Strong local survival of branching random walks is not monotone

TL;DR

This paper investigates the properties of strong local survival in branching random walks, revealing non-monotonic behavior in continuous time and providing counterexamples that challenge previous assumptions about survival phases.

Contribution

It demonstrates that strong local survival is not necessarily monotone in continuous-time branching random walks and provides counterexamples to existing beliefs about survival phases.

Findings

Strong local survival is non-monotone in continuous time.

Existence of an irreducible BRW with site-dependent strong local survival.
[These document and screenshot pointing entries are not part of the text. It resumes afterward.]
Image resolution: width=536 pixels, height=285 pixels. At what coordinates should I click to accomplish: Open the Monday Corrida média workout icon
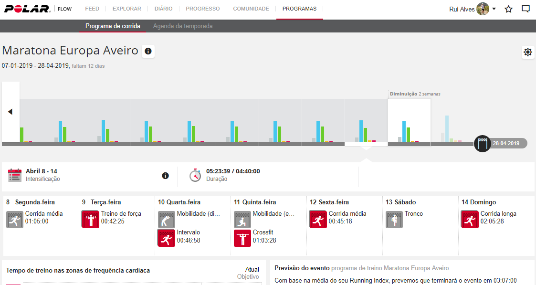[15, 219]
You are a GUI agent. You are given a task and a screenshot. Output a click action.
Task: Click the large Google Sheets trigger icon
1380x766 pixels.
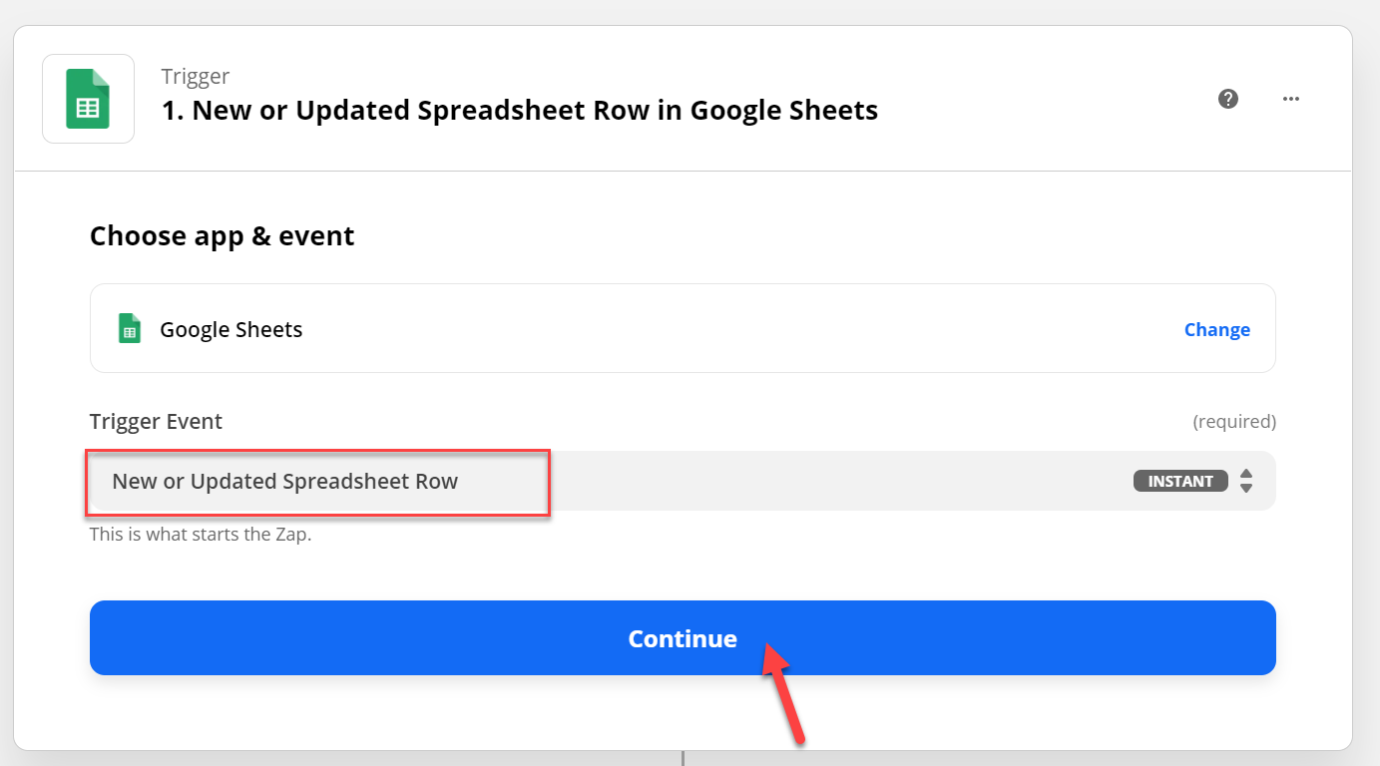pos(88,99)
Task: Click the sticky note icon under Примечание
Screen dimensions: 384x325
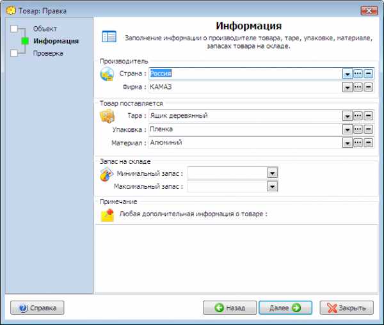Action: 107,215
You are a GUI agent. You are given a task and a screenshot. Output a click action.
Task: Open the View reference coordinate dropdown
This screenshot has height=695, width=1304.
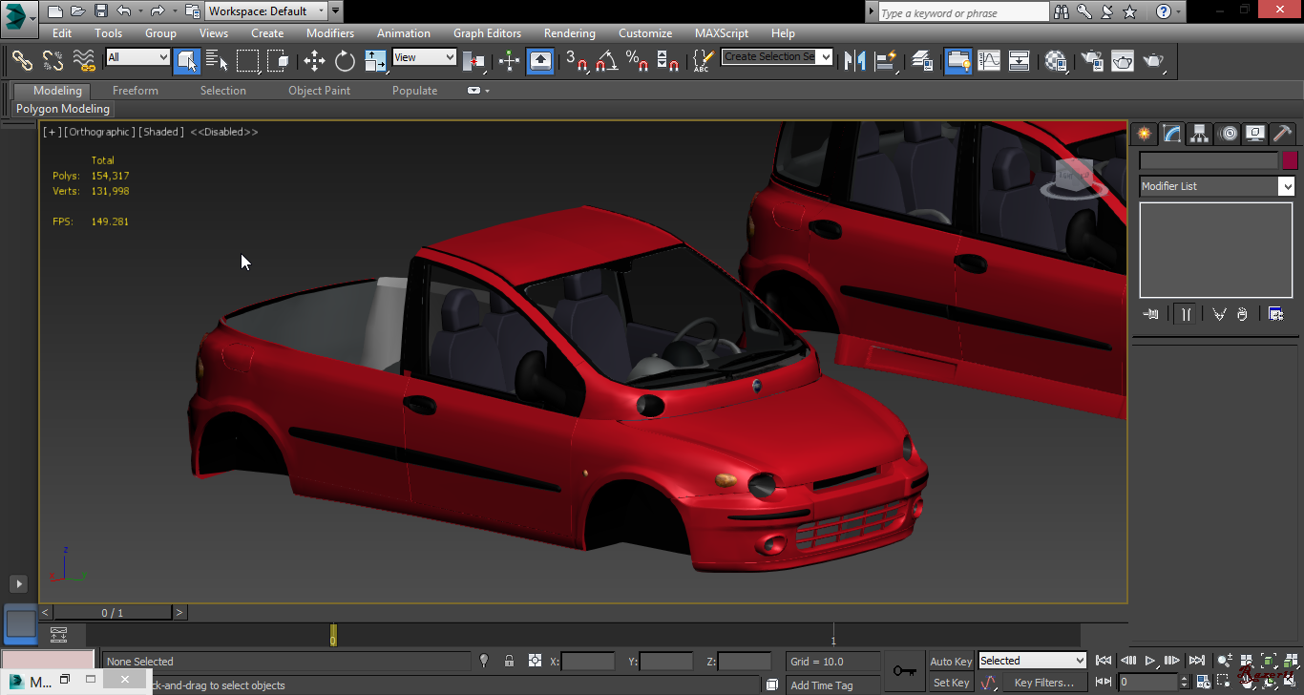(x=424, y=57)
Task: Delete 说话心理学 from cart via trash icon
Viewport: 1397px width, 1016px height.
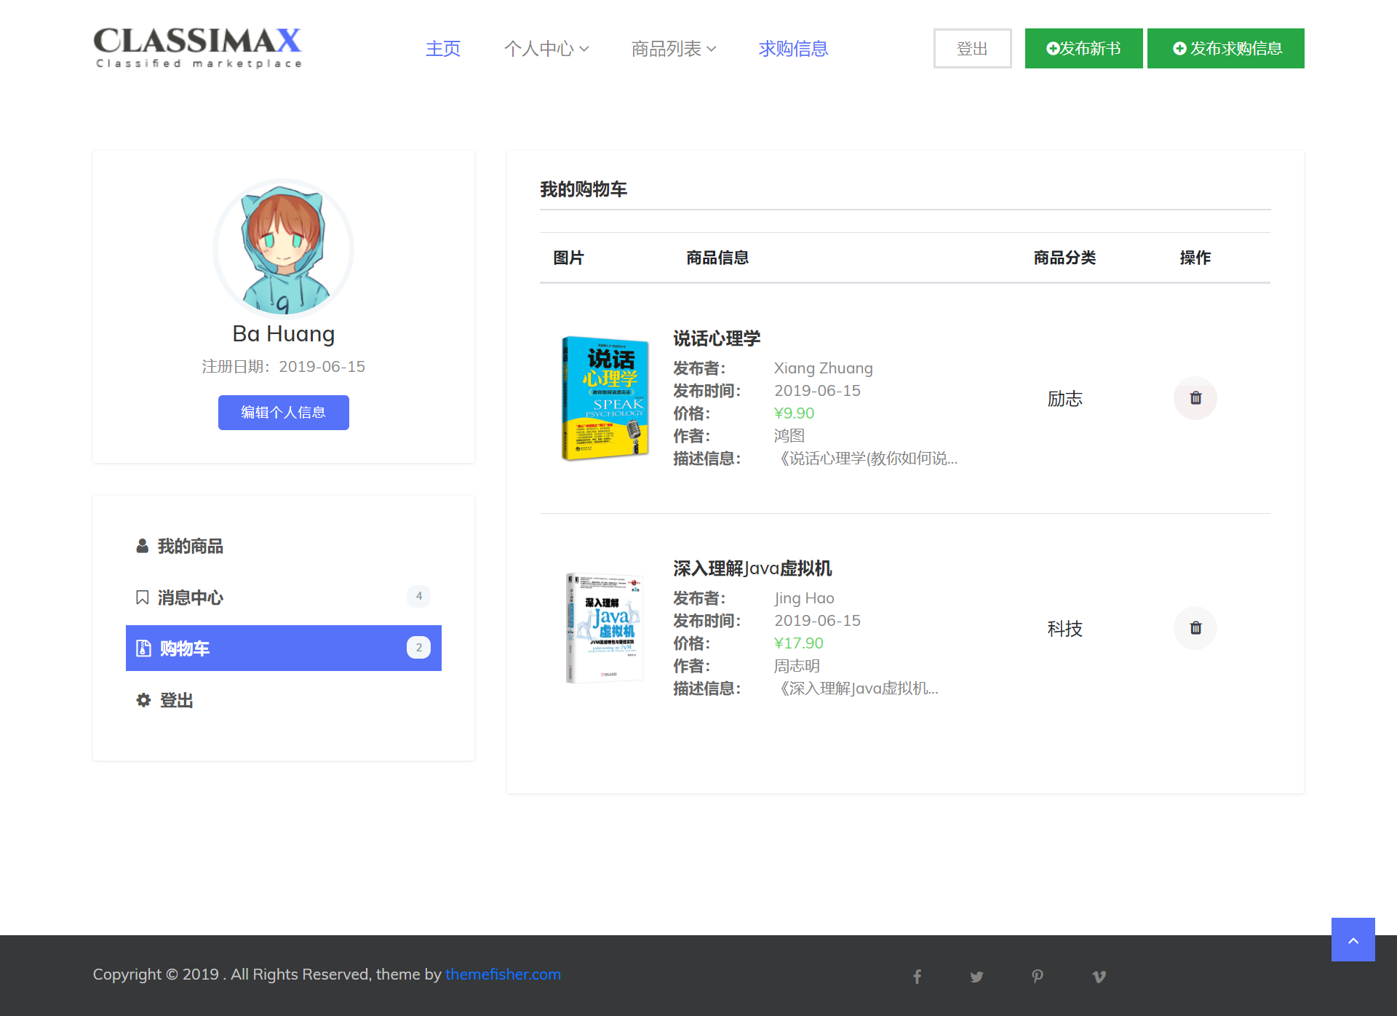Action: (x=1195, y=398)
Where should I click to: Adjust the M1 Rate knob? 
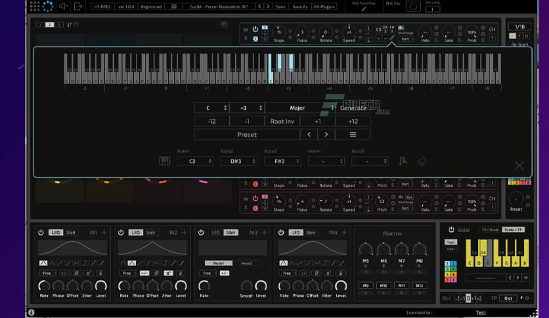point(44,285)
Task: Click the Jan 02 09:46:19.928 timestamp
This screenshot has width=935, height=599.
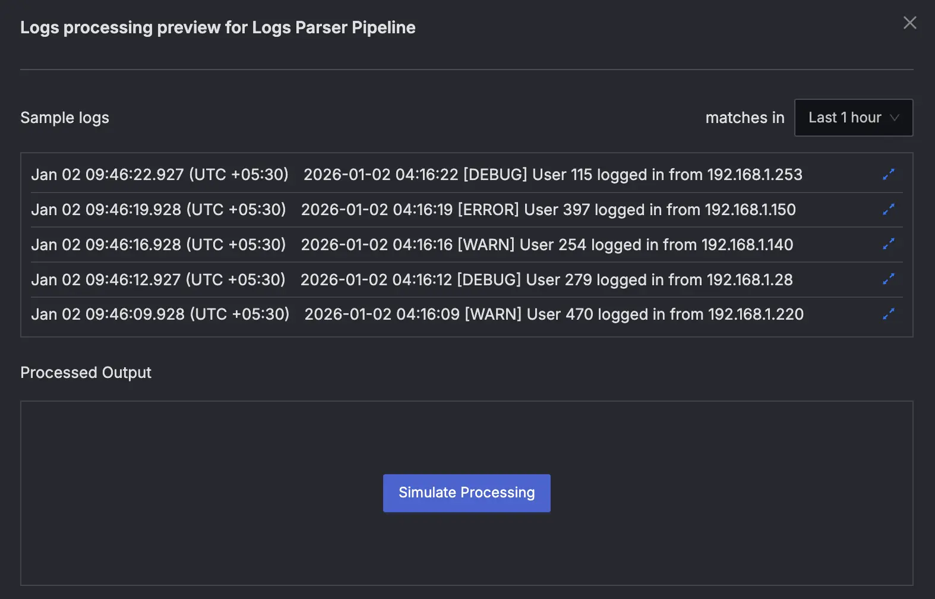Action: [x=158, y=210]
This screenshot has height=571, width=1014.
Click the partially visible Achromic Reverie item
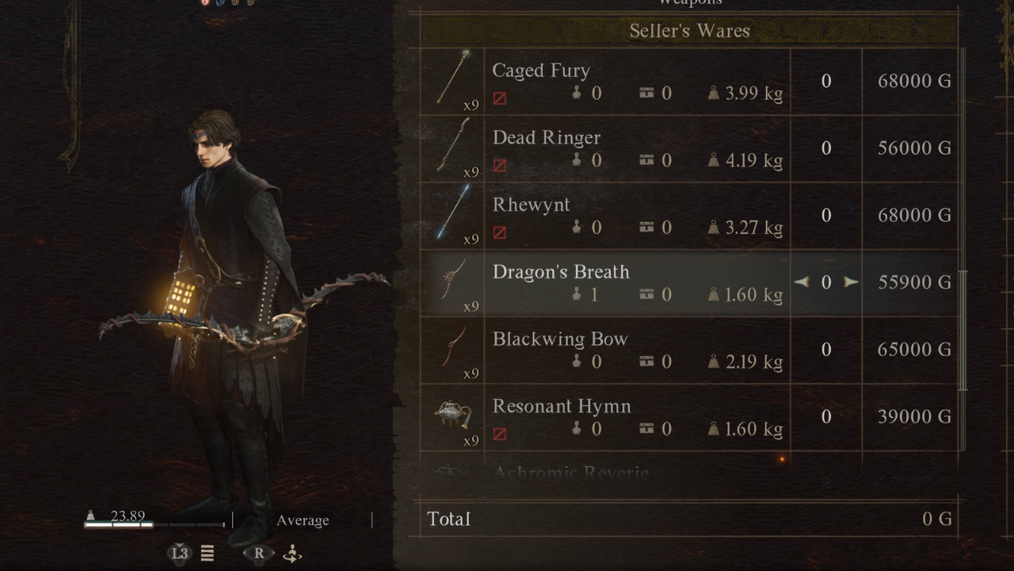coord(570,473)
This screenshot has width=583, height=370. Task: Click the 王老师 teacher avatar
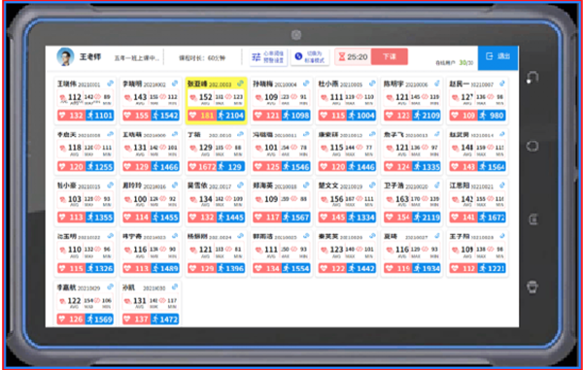pos(65,57)
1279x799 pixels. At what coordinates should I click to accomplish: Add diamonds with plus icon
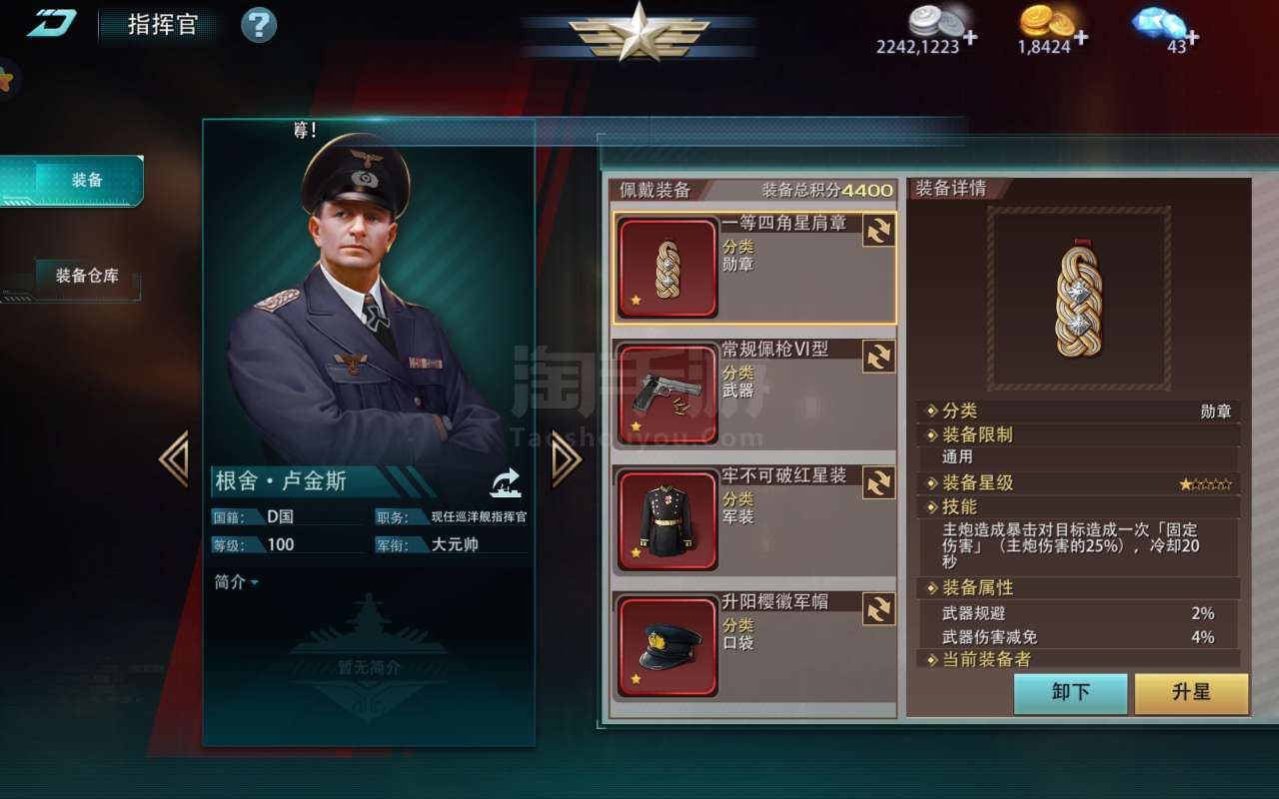tap(1191, 39)
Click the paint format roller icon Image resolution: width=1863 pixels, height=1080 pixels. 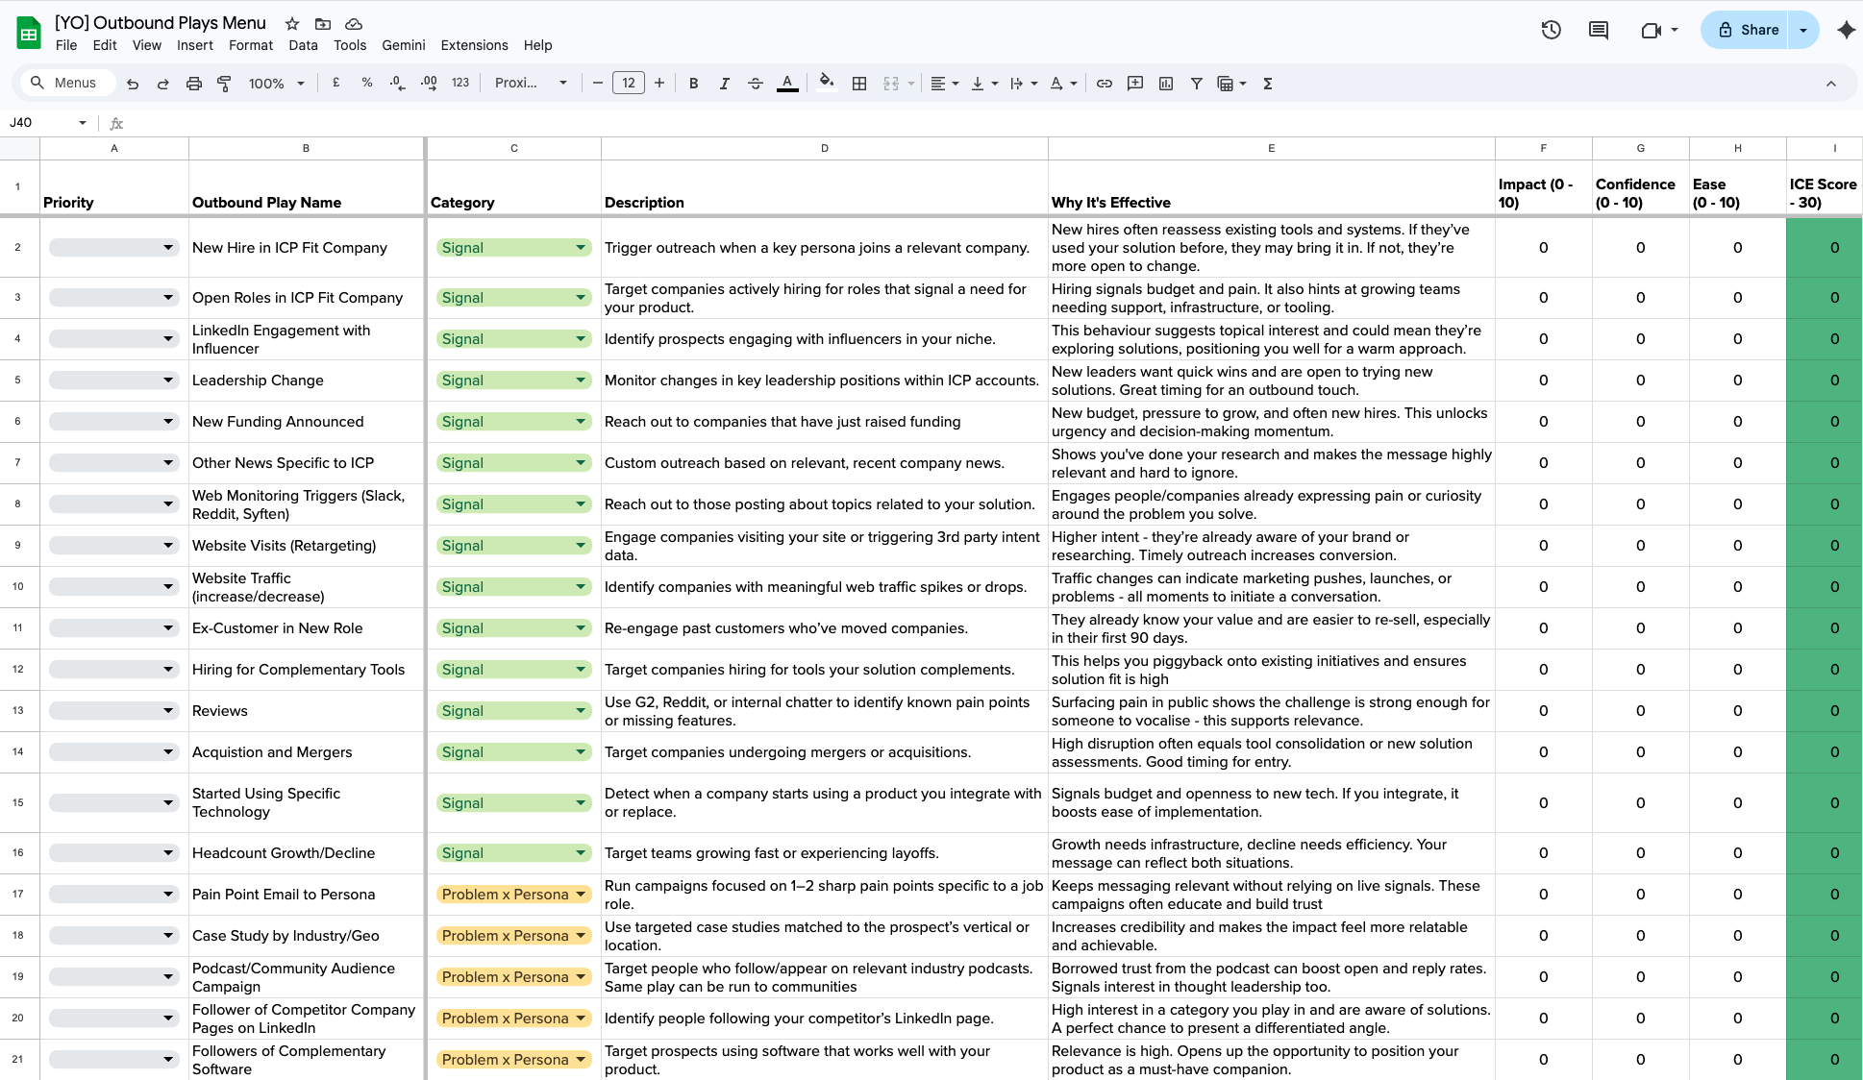pyautogui.click(x=224, y=84)
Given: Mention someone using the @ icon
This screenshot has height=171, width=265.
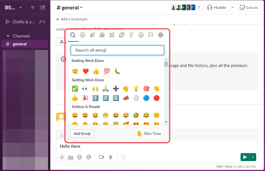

The generating function can have more than two fixed points, contradicting prior results.

Abstract

The aim of this paper is the study of the strong local survival property for discrete-time and continuous-time branching random walks. We study this property by means of an infinite dimensional generating function G and a maximum principle which, we prove, is satisfied by every fixed point of G. We give results about the existence of a strong local survival regime and we prove that, unlike local and global survival, in continuous time, strong local survival is not a monotone property in the general case (though it is monotone if the branching random walk is quasi transitive). We provide an example of an irreducible branching random walk where the strong local property depends on the starting site of the process. By means of other counterexamples we show that the existence of a pure global phase is not equivalent to nonamenability of the process, and that even an irreducible branching random walk with the same branching law at each site may exhibit non-strong local survival. Finally we show that the generating function of a irreducible BRW can have more than two fixed points; this disproves a previously known result.